* The problem: Please print exactly the lines from the line containing "This screenshot has" through the end of the data, no more, and keep pictures out of the copy.

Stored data
● ● ● ●
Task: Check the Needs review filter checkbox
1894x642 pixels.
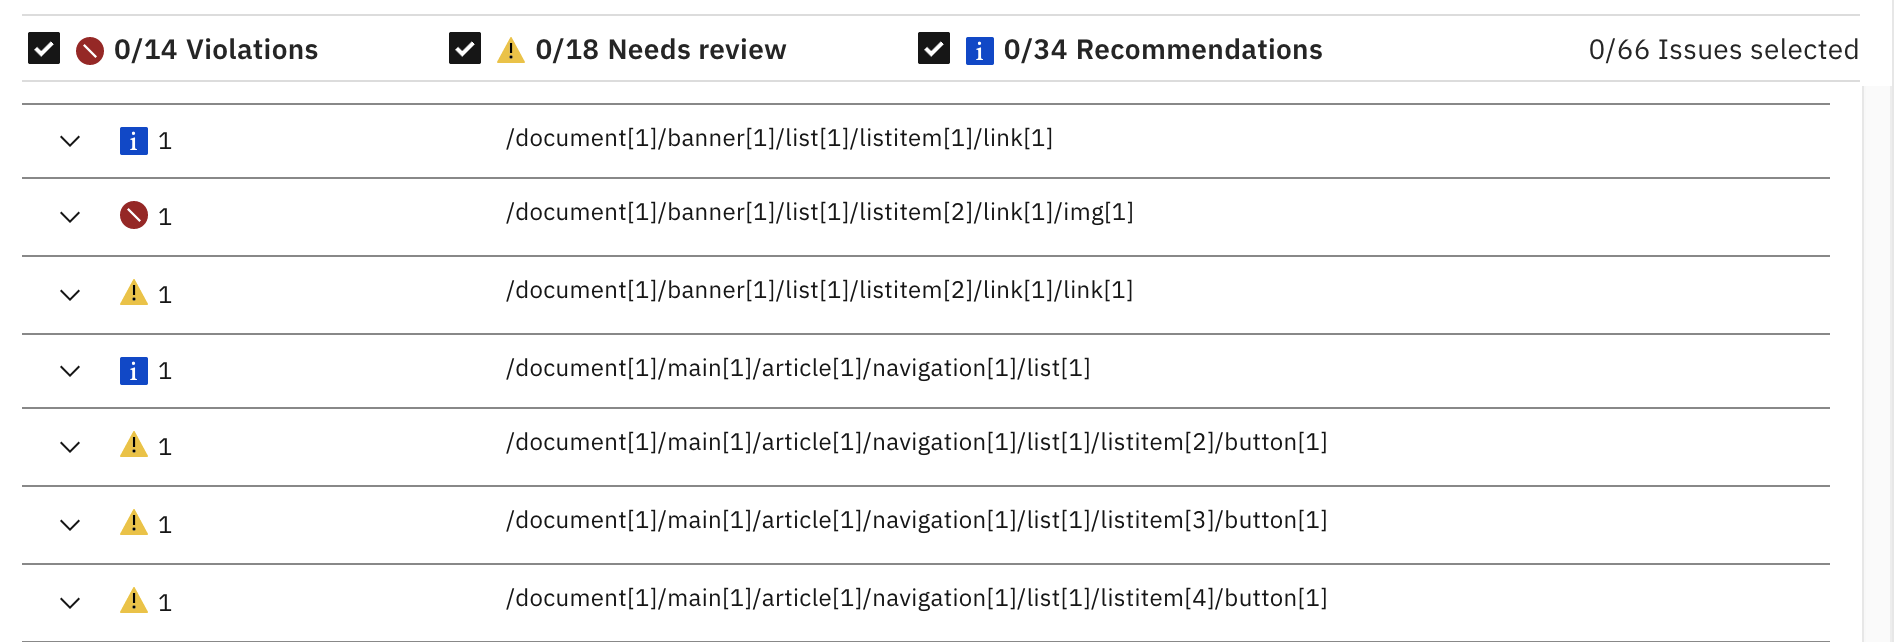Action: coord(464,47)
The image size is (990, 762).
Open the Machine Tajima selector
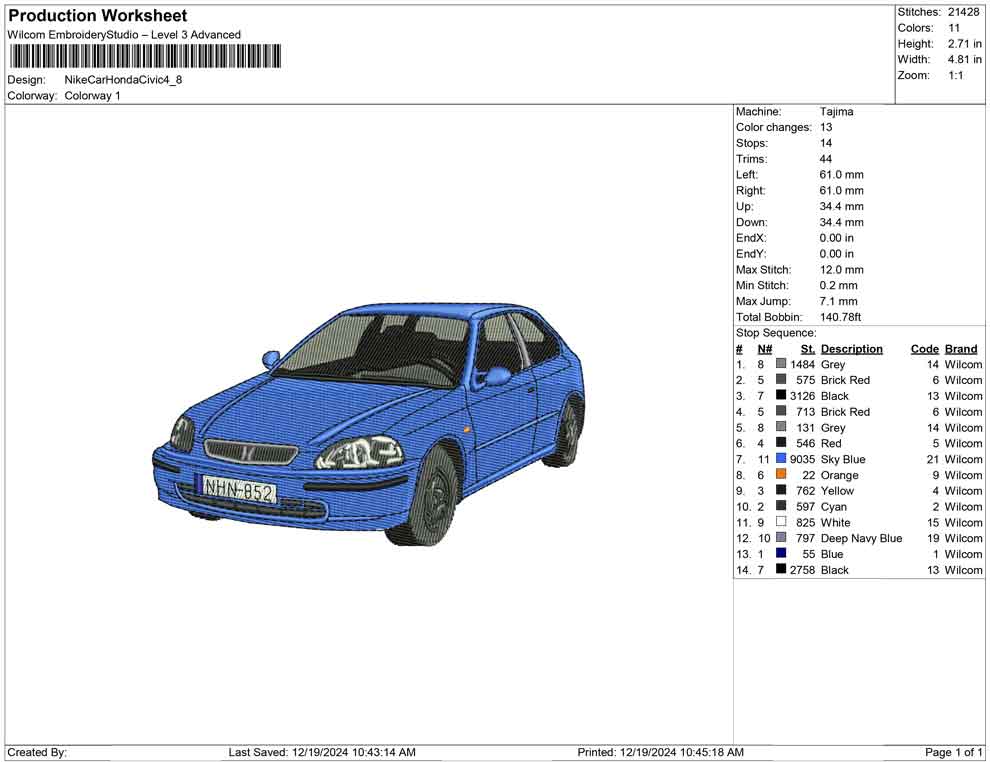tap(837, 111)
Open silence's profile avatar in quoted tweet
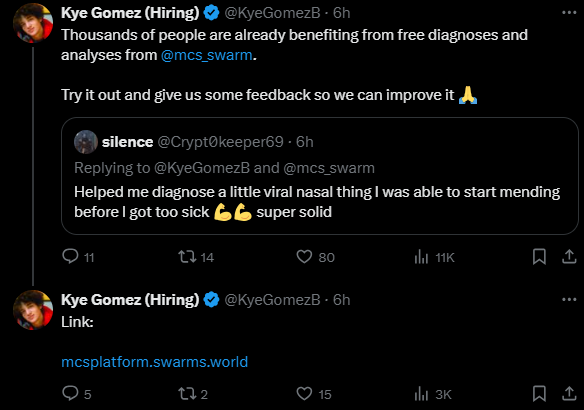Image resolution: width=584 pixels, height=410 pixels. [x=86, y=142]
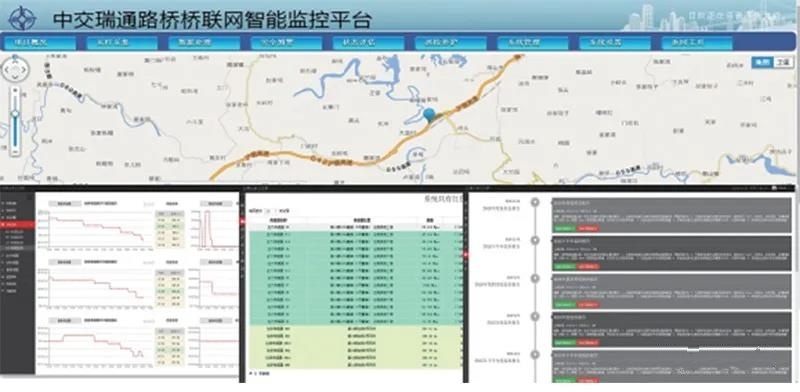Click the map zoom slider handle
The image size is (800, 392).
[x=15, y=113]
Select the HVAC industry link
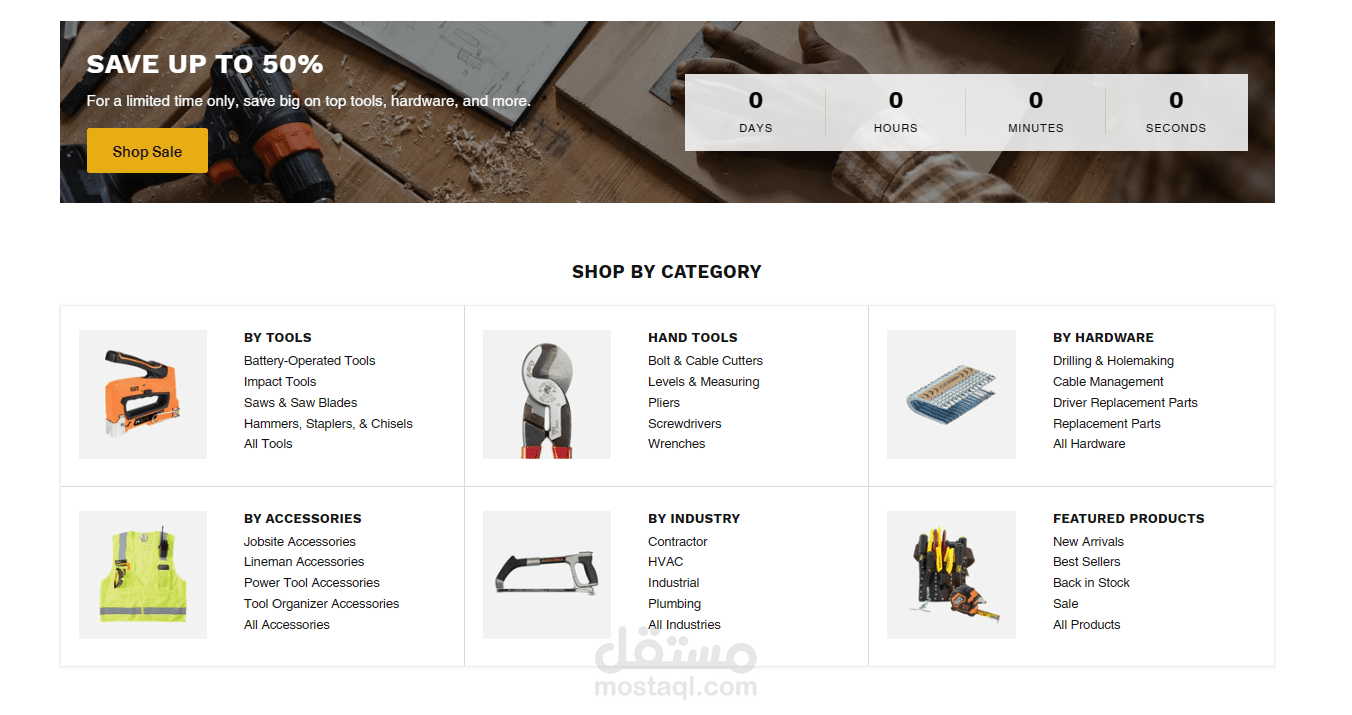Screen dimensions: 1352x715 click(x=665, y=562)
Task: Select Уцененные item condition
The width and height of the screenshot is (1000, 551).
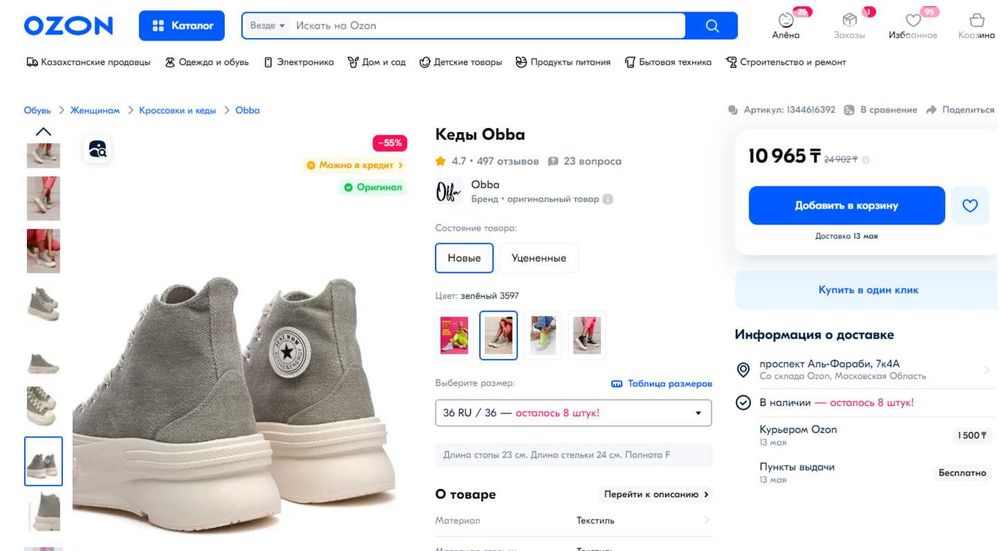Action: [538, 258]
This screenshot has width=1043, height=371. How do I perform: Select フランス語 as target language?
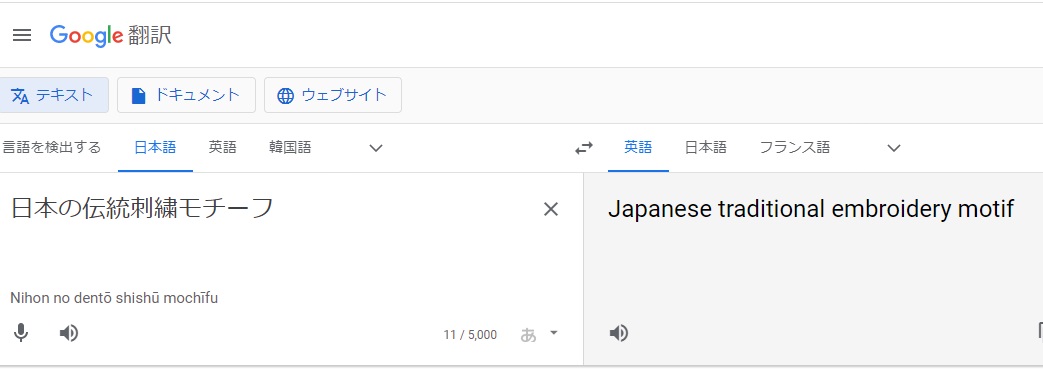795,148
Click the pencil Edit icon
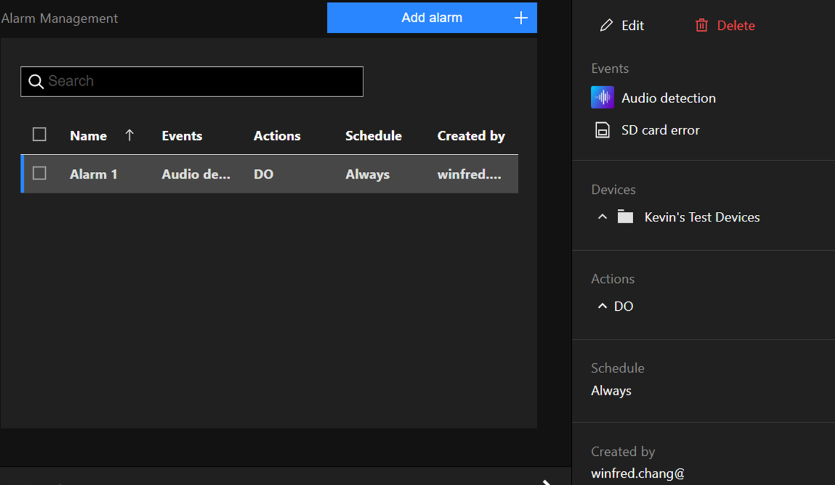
● ● ● ●
* Answer:
This screenshot has width=1043, height=371. How do I perform: Select フランス語 as target language?
795,148
Click the pencil Edit icon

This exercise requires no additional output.